### Pixel coordinate grounding data
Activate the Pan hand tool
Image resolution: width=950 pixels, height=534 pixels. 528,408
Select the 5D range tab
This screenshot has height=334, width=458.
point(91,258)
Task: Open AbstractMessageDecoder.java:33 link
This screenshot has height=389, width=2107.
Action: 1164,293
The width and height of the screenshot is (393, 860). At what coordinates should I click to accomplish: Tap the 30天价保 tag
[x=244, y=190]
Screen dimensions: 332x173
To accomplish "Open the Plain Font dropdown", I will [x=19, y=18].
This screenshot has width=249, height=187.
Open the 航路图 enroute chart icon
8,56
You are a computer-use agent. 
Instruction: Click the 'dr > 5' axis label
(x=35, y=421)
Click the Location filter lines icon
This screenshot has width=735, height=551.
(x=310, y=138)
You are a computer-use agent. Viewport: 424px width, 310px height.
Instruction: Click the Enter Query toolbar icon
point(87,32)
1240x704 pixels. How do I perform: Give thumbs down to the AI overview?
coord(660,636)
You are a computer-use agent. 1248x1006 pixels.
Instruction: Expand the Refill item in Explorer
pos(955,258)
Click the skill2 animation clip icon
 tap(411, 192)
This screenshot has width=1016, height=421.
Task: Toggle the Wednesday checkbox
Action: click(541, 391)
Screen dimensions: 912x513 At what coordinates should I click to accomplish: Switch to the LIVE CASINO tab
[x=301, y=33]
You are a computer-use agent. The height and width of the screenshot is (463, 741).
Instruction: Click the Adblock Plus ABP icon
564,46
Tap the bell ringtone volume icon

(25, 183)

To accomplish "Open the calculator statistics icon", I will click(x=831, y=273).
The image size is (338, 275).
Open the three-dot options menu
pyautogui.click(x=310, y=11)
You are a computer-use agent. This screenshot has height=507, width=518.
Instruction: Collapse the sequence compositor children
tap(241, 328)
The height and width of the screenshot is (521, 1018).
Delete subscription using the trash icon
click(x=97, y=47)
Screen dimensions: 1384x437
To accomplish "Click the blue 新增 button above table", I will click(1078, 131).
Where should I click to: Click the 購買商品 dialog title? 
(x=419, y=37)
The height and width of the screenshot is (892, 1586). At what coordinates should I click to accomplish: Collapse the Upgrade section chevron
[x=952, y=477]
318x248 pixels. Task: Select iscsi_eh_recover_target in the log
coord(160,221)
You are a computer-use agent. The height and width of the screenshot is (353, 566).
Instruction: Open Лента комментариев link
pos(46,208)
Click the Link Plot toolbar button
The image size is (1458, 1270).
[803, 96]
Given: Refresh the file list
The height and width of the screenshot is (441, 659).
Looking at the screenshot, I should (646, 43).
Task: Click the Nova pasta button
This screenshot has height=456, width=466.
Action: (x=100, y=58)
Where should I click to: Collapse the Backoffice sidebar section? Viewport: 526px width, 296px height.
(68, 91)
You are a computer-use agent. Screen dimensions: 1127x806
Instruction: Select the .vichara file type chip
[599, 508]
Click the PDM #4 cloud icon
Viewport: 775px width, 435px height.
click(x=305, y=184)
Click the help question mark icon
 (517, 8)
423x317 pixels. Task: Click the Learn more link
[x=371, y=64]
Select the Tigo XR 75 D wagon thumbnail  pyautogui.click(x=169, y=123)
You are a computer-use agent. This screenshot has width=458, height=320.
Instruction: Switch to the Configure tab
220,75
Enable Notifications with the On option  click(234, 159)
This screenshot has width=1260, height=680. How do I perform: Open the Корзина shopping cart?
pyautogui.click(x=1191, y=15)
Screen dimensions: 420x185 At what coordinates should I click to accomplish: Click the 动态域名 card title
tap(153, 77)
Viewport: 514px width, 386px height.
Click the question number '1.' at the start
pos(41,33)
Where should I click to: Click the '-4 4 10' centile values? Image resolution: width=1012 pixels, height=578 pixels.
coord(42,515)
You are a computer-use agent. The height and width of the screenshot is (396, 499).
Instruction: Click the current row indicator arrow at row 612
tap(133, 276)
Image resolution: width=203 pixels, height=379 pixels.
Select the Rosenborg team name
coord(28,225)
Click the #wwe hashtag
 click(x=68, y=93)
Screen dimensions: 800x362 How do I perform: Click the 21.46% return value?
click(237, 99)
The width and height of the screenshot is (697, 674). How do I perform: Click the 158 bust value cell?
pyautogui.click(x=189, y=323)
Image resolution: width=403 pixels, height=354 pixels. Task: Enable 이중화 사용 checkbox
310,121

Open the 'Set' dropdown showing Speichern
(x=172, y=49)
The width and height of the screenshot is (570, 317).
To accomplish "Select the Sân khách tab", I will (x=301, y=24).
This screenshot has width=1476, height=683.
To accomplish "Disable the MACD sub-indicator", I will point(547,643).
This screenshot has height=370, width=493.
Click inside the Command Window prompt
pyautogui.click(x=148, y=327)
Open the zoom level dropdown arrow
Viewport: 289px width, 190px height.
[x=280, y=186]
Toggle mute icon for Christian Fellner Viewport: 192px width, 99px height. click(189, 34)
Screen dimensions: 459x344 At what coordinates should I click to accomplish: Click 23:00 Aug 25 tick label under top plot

### ABOUT THIS TASK
Above are the entries. Output exactly the lines beginning with the line that has "has width=458, height=320." and ending with the line that has "is (396, 499).".

### RESULT OF THIS EXERCISE
You are a computer-use agent. This screenshot has width=458, height=320.
Instruction: Switch to the Configure tab
220,75
Enable Notifications with the On option  click(234, 159)
This screenshot has width=1260, height=680. How do I perform: Open the Корзина shopping cart?
pyautogui.click(x=1191, y=15)
Screen dimensions: 420x185 At what coordinates should I click to accomplish: Click the 动态域名 card title
tap(153, 77)
Viewport: 514px width, 386px height.
Click the question number '1.' at the start
pos(41,33)
Where should I click to: Click the '-4 4 10' centile values? Image resolution: width=1012 pixels, height=578 pixels.
coord(42,515)
You are a computer-use agent. The height and width of the screenshot is (396, 499).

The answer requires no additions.